═══ Extracted information ═══
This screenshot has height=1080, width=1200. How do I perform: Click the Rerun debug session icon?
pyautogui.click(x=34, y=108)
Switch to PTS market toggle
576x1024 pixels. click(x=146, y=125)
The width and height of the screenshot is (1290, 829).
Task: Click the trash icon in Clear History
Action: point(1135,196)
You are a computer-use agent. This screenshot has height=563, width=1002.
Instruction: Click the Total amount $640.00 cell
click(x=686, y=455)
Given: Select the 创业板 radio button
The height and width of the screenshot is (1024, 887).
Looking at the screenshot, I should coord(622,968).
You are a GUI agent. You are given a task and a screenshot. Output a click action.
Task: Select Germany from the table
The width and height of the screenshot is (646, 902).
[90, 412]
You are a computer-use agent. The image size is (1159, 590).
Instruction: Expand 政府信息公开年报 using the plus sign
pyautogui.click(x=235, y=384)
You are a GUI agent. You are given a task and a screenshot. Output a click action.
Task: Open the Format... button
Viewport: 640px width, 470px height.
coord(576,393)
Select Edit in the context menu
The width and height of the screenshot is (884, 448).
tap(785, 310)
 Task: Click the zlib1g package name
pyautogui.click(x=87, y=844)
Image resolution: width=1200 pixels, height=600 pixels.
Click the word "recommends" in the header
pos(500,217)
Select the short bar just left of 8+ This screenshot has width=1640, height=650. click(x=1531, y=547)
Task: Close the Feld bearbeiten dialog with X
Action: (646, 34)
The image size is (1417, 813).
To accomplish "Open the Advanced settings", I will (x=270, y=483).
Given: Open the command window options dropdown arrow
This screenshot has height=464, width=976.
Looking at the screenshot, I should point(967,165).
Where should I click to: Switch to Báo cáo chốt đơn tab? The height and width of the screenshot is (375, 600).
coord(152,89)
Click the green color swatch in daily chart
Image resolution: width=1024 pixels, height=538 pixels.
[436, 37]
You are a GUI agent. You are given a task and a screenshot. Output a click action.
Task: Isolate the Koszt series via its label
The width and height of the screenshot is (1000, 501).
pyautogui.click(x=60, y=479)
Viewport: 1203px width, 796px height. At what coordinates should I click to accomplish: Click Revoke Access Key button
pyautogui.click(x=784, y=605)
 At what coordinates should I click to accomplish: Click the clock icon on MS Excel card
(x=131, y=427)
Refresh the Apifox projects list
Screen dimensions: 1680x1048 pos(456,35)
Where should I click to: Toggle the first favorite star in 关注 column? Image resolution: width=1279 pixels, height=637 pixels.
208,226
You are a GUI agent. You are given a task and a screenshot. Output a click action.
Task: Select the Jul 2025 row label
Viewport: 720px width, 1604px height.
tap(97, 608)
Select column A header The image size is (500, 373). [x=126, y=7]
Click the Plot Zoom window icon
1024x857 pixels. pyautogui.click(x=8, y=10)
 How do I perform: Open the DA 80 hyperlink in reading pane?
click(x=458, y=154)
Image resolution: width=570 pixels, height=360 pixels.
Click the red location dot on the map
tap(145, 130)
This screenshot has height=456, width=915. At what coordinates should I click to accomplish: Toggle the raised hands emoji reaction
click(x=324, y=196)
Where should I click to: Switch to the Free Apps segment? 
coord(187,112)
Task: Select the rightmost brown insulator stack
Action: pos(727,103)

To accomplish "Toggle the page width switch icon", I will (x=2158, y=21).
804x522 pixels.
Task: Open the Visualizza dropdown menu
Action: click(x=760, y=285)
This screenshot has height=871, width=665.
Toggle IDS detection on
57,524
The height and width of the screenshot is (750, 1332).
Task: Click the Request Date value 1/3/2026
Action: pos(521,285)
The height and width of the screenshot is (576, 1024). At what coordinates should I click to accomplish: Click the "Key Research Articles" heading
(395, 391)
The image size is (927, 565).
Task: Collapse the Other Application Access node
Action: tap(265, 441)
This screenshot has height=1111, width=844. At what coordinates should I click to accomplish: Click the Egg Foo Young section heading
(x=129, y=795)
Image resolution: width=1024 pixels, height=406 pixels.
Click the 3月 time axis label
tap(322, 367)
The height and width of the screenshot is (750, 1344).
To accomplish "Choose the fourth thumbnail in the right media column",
═══
Assignment | Please repeat the listing above in full and exactly.

Task solution |
This screenshot has height=1080, width=1200. How do I perform: Click the Rerun debug session icon?
pyautogui.click(x=34, y=108)
Switch to PTS market toggle
576x1024 pixels. click(x=146, y=125)
The width and height of the screenshot is (1290, 829).
Task: Click the trash icon in Clear History
Action: point(1135,196)
You are a computer-use agent. This screenshot has height=563, width=1002.
Instruction: Click the Total amount $640.00 cell
click(x=686, y=455)
Given: Select the 创业板 radio button
The height and width of the screenshot is (1024, 887).
Looking at the screenshot, I should coord(622,968).
You are a GUI agent. You are given a task and a screenshot. Output a click action.
Task: Select Germany from the table
The width and height of the screenshot is (646, 902).
[90, 412]
You are a computer-use agent. The image size is (1159, 590).
Instruction: Expand 政府信息公开年报 using the plus sign
pyautogui.click(x=235, y=384)
You are a GUI agent. You are given a task and a screenshot. Output a click action.
Task: Open the Format... button
Viewport: 640px width, 470px height.
coord(576,393)
Select Edit in the context menu
The width and height of the screenshot is (884, 448).
tap(785, 310)
 Task: Click the zlib1g package name
pyautogui.click(x=87, y=844)
Image resolution: width=1200 pixels, height=600 pixels.
Click the word "recommends" in the header
pos(500,217)
Select the short bar just left of 8+ This screenshot has width=1640, height=650. click(x=1531, y=547)
Task: Close the Feld bearbeiten dialog with X
Action: (646, 34)
The image size is (1417, 813).
To accomplish "Open the Advanced settings", I will (x=270, y=483).
Given: Open the command window options dropdown arrow
This screenshot has height=464, width=976.
Looking at the screenshot, I should point(967,165).
Where should I click to: Switch to Báo cáo chốt đơn tab? The height and width of the screenshot is (375, 600).
coord(152,89)
Click the green color swatch in daily chart
Image resolution: width=1024 pixels, height=538 pixels.
[436, 37]
You are a GUI agent. You are given a task and a screenshot. Output a click action.
Task: Isolate the Koszt series via its label
The width and height of the screenshot is (1000, 501).
pyautogui.click(x=60, y=479)
Viewport: 1203px width, 796px height. At what coordinates should I click to accomplish: Click Revoke Access Key button
pyautogui.click(x=784, y=605)
 At what coordinates should I click to accomplish: Click the clock icon on MS Excel card
(x=131, y=427)
Refresh the Apifox projects list
Screen dimensions: 1680x1048 pos(456,35)
Where should I click to: Toggle the first favorite star in 关注 column? Image resolution: width=1279 pixels, height=637 pixels.
208,226
You are a GUI agent. You are given a task and a screenshot. Output a click action.
Task: Select the Jul 2025 row label
Viewport: 720px width, 1604px height.
tap(97, 608)
Select column A header The image size is (500, 373). [x=126, y=7]
Click the Plot Zoom window icon
1024x857 pixels. pyautogui.click(x=8, y=10)
 How do I perform: Open the DA 80 hyperlink in reading pane?
click(x=458, y=154)
Image resolution: width=570 pixels, height=360 pixels.
Click the red location dot on the map
tap(145, 130)
This screenshot has height=456, width=915. At what coordinates should I click to accomplish: Toggle the raised hands emoji reaction
click(x=324, y=196)
Where should I click to: Switch to the Free Apps segment? 
coord(187,112)
Task: Select the rightmost brown insulator stack
Action: pos(727,103)

To accomplish "Toggle the page width switch icon", I will (x=2158, y=21).
804x522 pixels.
Task: Open the Visualizza dropdown menu
Action: click(x=760, y=285)
This screenshot has height=871, width=665.
Toggle IDS detection on
57,524
The height and width of the screenshot is (750, 1332).
Task: Click the Request Date value 1/3/2026
Action: pos(521,285)
The height and width of the screenshot is (576, 1024). At what coordinates should I click to accomplish: Click the "Key Research Articles" heading
(395, 391)
The image size is (927, 565).
Task: Collapse the Other Application Access node
Action: tap(265, 441)
This screenshot has height=1111, width=844. At what coordinates should I click to accomplish: Click the Egg Foo Young section heading
(x=129, y=795)
Image resolution: width=1024 pixels, height=406 pixels.
Click the 3月 time axis label
tap(322, 367)
The height and width of the screenshot is (750, 1344).
To accomplish "Choose the fourth thumbnail in the right media column",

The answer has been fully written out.